Dal punto di vista fisico, la figura è particolarmente coerente con il quadro teorico proposto da Donohoe e collaboratori e da Bischoff e Schneider, secondo cui la latitudine media dell’ITCZ è strettamente legata al trasporto atmosferico di calore attraverso l’equatore: quando il bilancio energetico favorisce un trasporto verso sud, la fascia convettiva tende a collocarsi più a nord, e viceversa. Questo principio aiuta a spiegare perché, nel settore africano della figura 13, l’ITCZ mantenga una preferenza per l’emisfero nord anche in una fase stagionale di transizione: la sua posizione non è determinata solo dalla declinazione solare del momento, ma dal riassetto energetico dell’intero sistema tropicale, comprensivo dell’inerzia termica oceanica e dei trasporti atmosferici emisferici. Lo stesso lavoro di Bischoff e Schneider mostra inoltre che la sensibilità della posizione dell’ITCZ al trasporto energetico cross-equatoriale dipende anche dall’input netto di energia nell’atmosfera equatoriale, vale a dire dal bilancio tra forzante radiativa e assorbimento oceanico. Ne deriva che la traslazione verso nord visibile nella figura 13 può essere letta come il risultato di una fase stagionale in cui il sistema sta progressivamente abbandonando l’assetto invernale, ma non ha ancora raggiunto la piena configurazione estiva boreale: una fase intermedia, dunque, in cui la risposta dell’ITCZ è già netta ma non estrema.

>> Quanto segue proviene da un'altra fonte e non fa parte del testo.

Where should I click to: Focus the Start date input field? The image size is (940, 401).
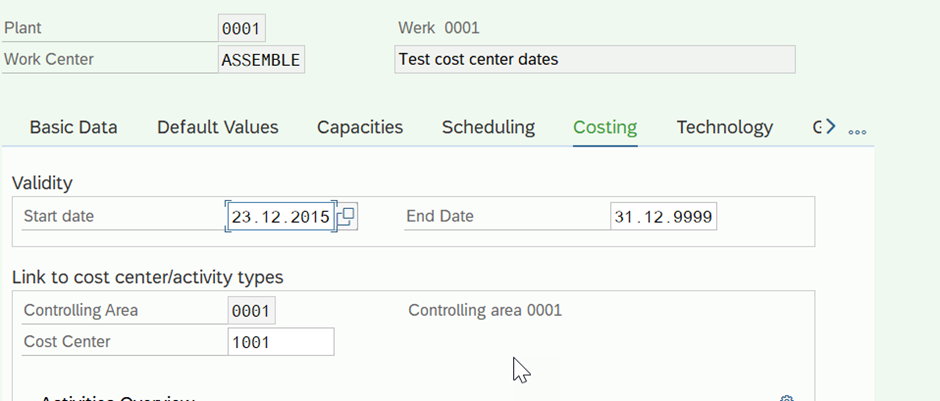(x=281, y=216)
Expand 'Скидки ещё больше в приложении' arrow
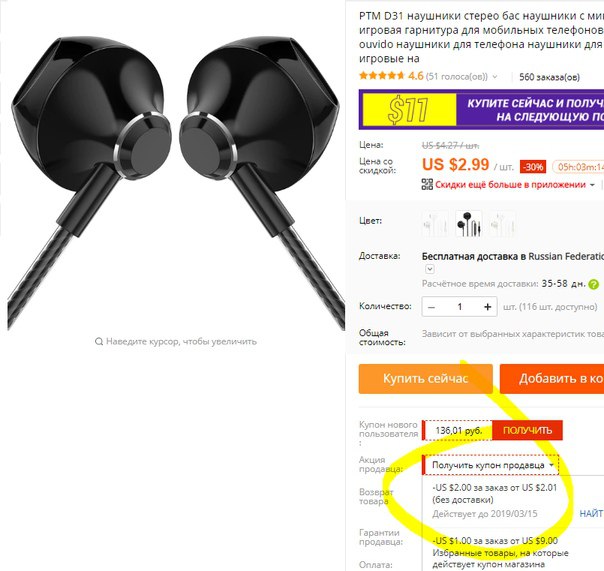Screen dimensions: 604x571 pyautogui.click(x=592, y=185)
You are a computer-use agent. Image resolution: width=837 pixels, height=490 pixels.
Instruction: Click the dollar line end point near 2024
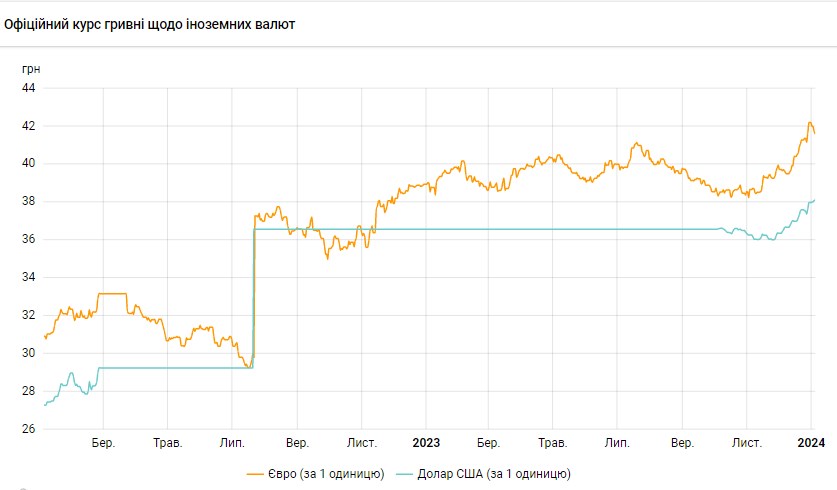(814, 200)
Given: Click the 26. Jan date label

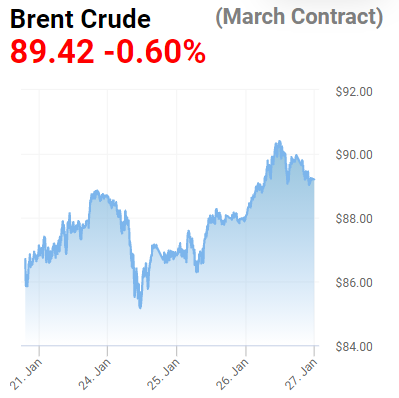Looking at the screenshot, I should coord(232,374).
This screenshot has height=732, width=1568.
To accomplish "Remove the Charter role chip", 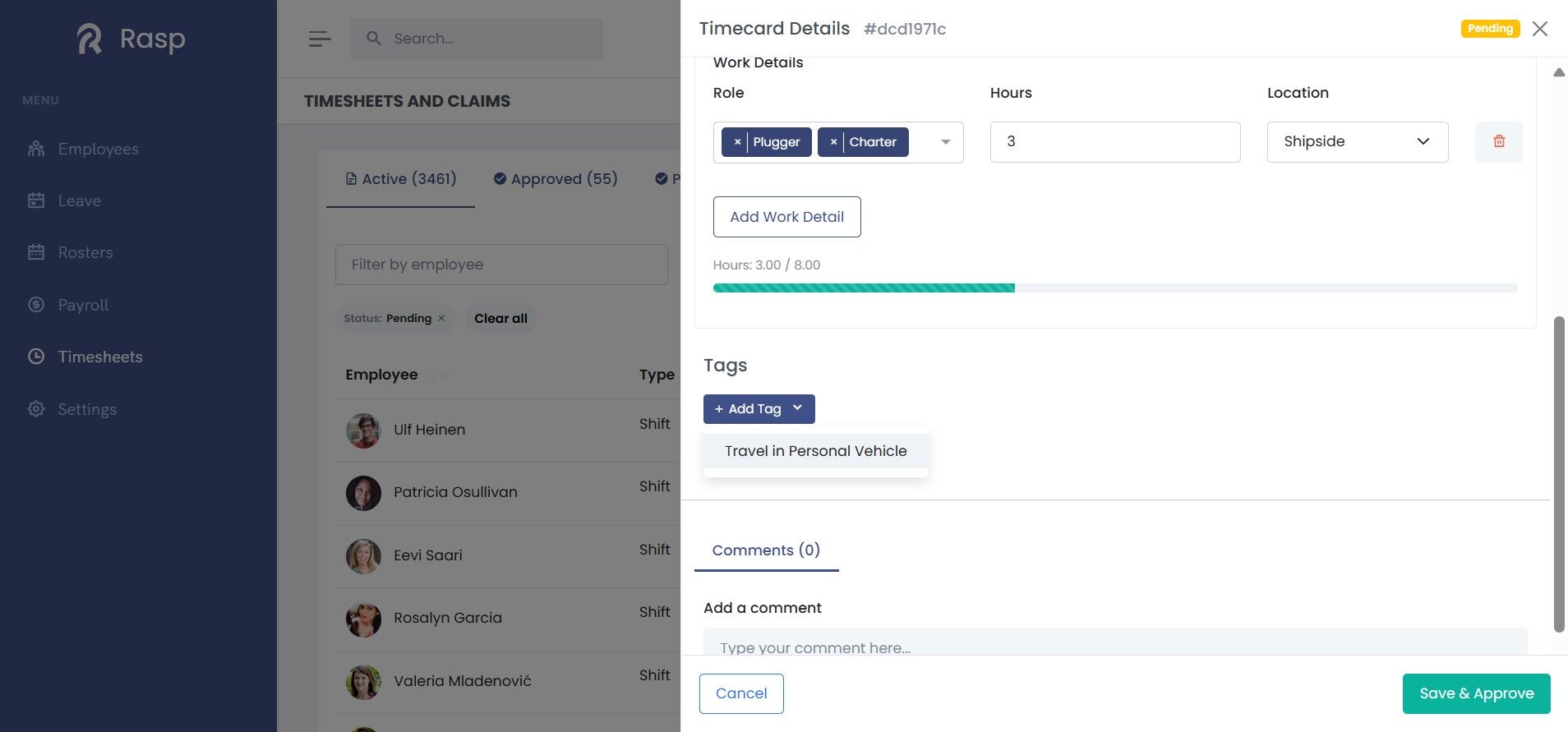I will tap(833, 142).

Un elemento di grande interesse scientifico è la persistenza della brusca “rifrazione” nel settore dell’Africa orientale. Nella figura, questo cambio di direzione è molto evidente: l’ITCZ passa da una fascia nettamente boreale sul continente africano a una traiettoria che, in uno spazio longitudinale relativamente breve, scende verso l’equatore e poi nel settore oceanico adiacente. Tale comportamento è pienamente compatibile con quanto evidenziato dalla letteratura più recente sull’Africa equatoriale ed orientale, la quale ha mostrato che la spiegazione tradizionale della pioggia tropicale africana come semplice risultato della migrazione stagionale dell’ITCZ è insufficiente. Nicholson ha insistito sul fatto che, soprattutto sull’Africa equatoriale, il ciclo stagionale delle precipitazioni non può essere ridotto al solo “passaggio” della ITCZ, perché entrano in gioco convergenza di umidità, struttura verticale della troposfera, stabilità convettiva, subsidenza in quota e orografia regionale. In altri termini, la brusca piega osservata nella figura 13 non va intesa come una mera deviazione cartografica, ma come la firma di una regione in cui l’organizzazione convettiva viene rimodellata dall’interazione fra continente africano, Corno d’Africa, oceano Indiano occidentale e flussi cross-equatoriali di basso livello. È proprio questa transizione dinamica a rendere il settore 35°E–50°E uno dei punti chiave dell’intera climatologia tropicale afro-indiana.
La porzione indo-oceanica della figura 13 è altrettanto significativa. Qui le diverse curve decadali tendono a disporsi tra l’equatore e circa 5°S, con qualche lieve ondulazione e con differenze relativamente contenute tra i vari periodi. Questo indica che, nella fase rappresentata, la fascia convettiva non è ancora pienamente traslata nell’emisfero nord sul settore oceanico orientale, ma mantiene un assetto prossimo all’equatore o debolmente australe. Un simile comportamento è molto coerente con gli studi di Yang, Seager, Cane e Lyon, i quali mostrano che il ciclo annuale delle precipitazioni dell’Africa orientale e del vicino Oceano Indiano dipende da un equilibrio delicato tra stabilità convettiva, convergenza integrata di umidità, ventilazione nei bassi strati e distribuzione delle temperature superficiali del mare. In particolare, il lavoro sul ciclo annuale delle precipitazioni dell’Africa orientale evidenzia che la regione presenta un regime pluviometrico bimodale e che la struttura della stagione delle piogge non si spiega con il solo spostamento latitudinale di una banda convettiva, ma con la riorganizzazione stagionale dell’intera circolazione tropicale regionale. La figura 13, letta in questa chiave, mostra una ITCZ che nel settore indiano resta ancora moderatamente meridionale non per inerzia geometrica, ma perché il sistema oceano-atmosfera dell’Indiano occidentale e centrale evolve con tempi e modalità differenti rispetto al continente africano.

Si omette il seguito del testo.